▶ 所给短文
----

只有贝加尔湖知道(第2/7页)

“它叫酸丁子。春天开白花,秋天结出紫黑色的浆果,可以生吃,还可放在锅里蒸熟再吃,蒸着吃比生吃还要酸甜可口,面面的。蒸好的酸丁子还能做成酸丁子酱,能做馅饼的。”

一句“能做馅饼”,就让我明白了这位远在异国的中国老婆婆已经彻底融入了俄罗斯的风俗,馅饼不再是韭菜茴香馅的,爱吃果酱馅饼了。只是,闹了半天,我还是不知道这个酸丁子到底是棵什么树。

安加拉河河岸到处都是酸丁子树,花朵熙熙攘攘人山人海(把一朵花比作一个人的话),让你不断担心树干会不会不堪重负被压垮。好在酸丁子树像个好汉,树皮是黑色的,树枝遒健有力,很是坚忍不拔地挺立着。俄罗斯青年在树下喝酒唱歌,啤酒瓶子瘫倒一地,快乐到你觉得他们有点忘乎所以、游手好闲。同伴中有勤劳的同志,还掰着指头计算了一下今天是星期几(旅游在外的人对日期比较敏感,对星期几比较糊涂),待想起是星期天,才稍稍平息怨气。

第二天早上,我就要离开伊尔库茨克的时候,俄方导游拿着一本俄汉词典对我说:“你问的那种树,叫稠李。”

啊,原来是大名鼎鼎的稠李啊!

----

▶ 所给资料

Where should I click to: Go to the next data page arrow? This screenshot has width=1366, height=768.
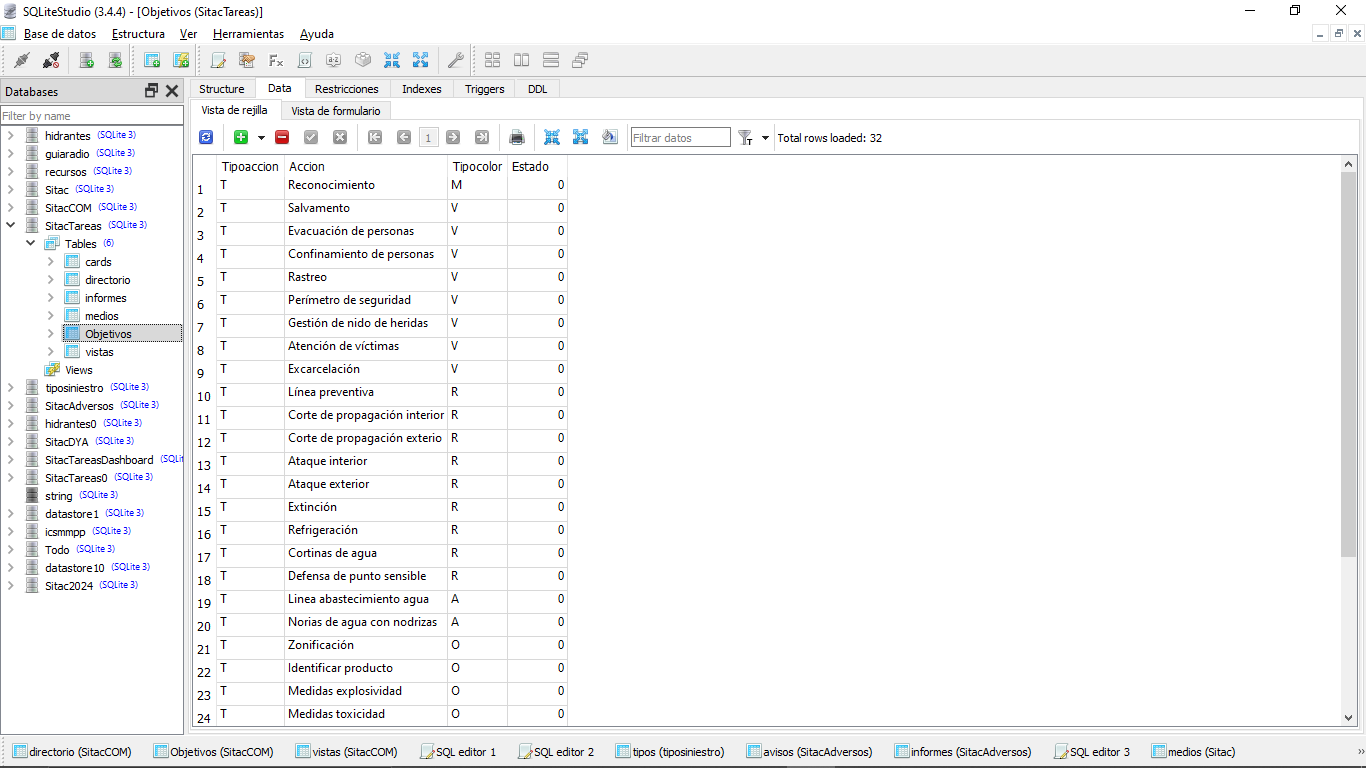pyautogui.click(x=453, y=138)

----

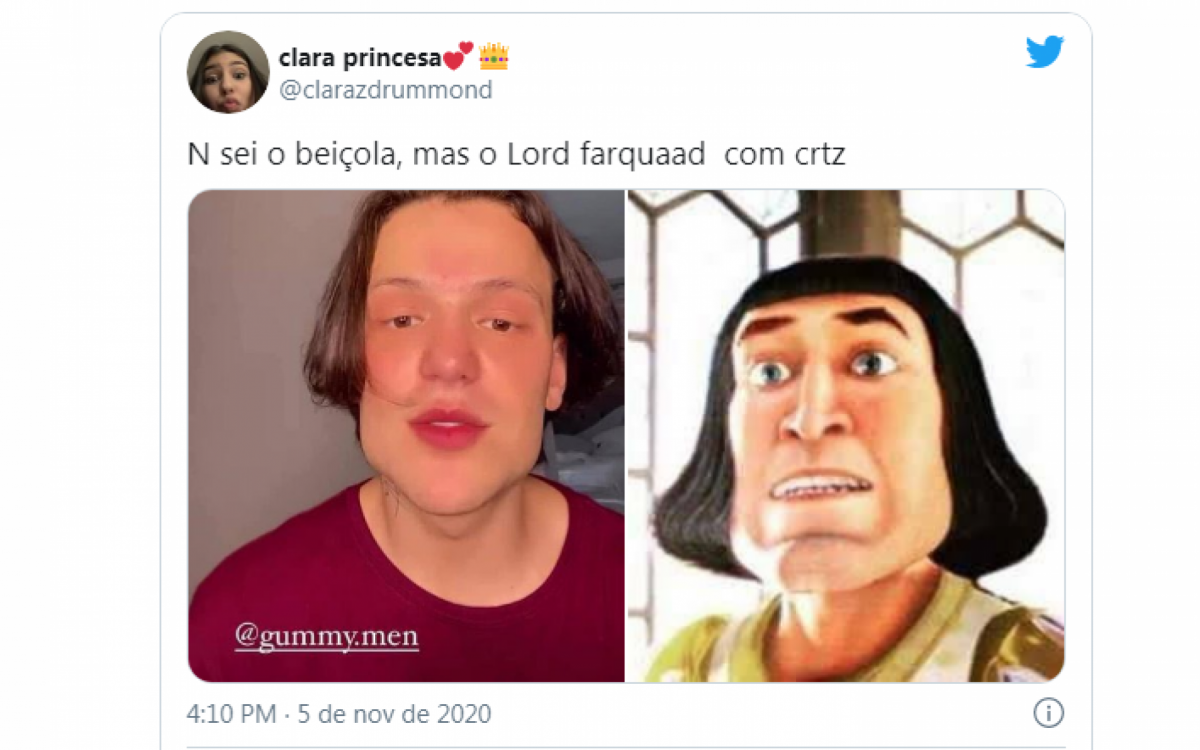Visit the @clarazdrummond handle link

----

▶ 题目 A
请把关于酸丁子的短文中从“只有贝加尔湖知道(第2/7页)”到“啊,原来是大名鼎鼎的稠李啊!”(含首尾)的这部分一字不差地抄写出来。
▶ 题目 B
在关于酸丁子的短文中,酸丁子秋天结出什么样的果实?
▶ 题目 C
根据关于酸丁子的短文,说明“我”为什么认为那位中国老婆婆已经彻底融入了俄罗斯的风俗。
上面的资料和关于酸丁子的短文没有关系。

▶ 参考答案 A
只有贝加尔湖知道(第2/7页)

“它叫酸丁子。春天开白花,秋天结出紫黑色的浆果,可以生吃,还可放在锅里蒸熟再吃,蒸着吃比生吃还要酸甜可口,面面的。蒸好的酸丁子还能做成酸丁子酱,能做馅饼的。”

一句“能做馅饼”,就让我明白了这位远在异国的中国老婆婆已经彻底融入了俄罗斯的风俗,馅饼不再是韭菜茴香馅的,爱吃果酱馅饼了。只是,闹了半天,我还是不知道这个酸丁子到底是棵什么树。

安加拉河河岸到处都是酸丁子树,花朵熙熙攘攘人山人海(把一朵花比作一个人的话),让你不断担心树干会不会不堪重负被压垮。好在酸丁子树像个好汉,树皮是黑色的,树枝遒健有力,很是坚忍不拔地挺立着。俄罗斯青年在树下喝酒唱歌,啤酒瓶子瘫倒一地,快乐到你觉得他们有点忘乎所以、游手好闲。同伴中有勤劳的同志,还掰着指头计算了一下今天是星期几(旅游在外的人对日期比较敏感,对星期几比较糊涂),待想起是星期天,才稍稍平息怨气。

第二天早上,我就要离开伊尔库茨克的时候,俄方导游拿着一本俄汉词典对我说:“你问的那种树,叫稠李。”

啊,原来是大名鼎鼎的稠李啊!

▶ 参考答案 B
紫黑色的浆果。

▶ 参考答案 C
因为她说蒸好的酸丁子做成酱后“能做馅饼”。这表明她的馅饼不再是韭菜茴香馅的,而是爱吃果酱馅饼了。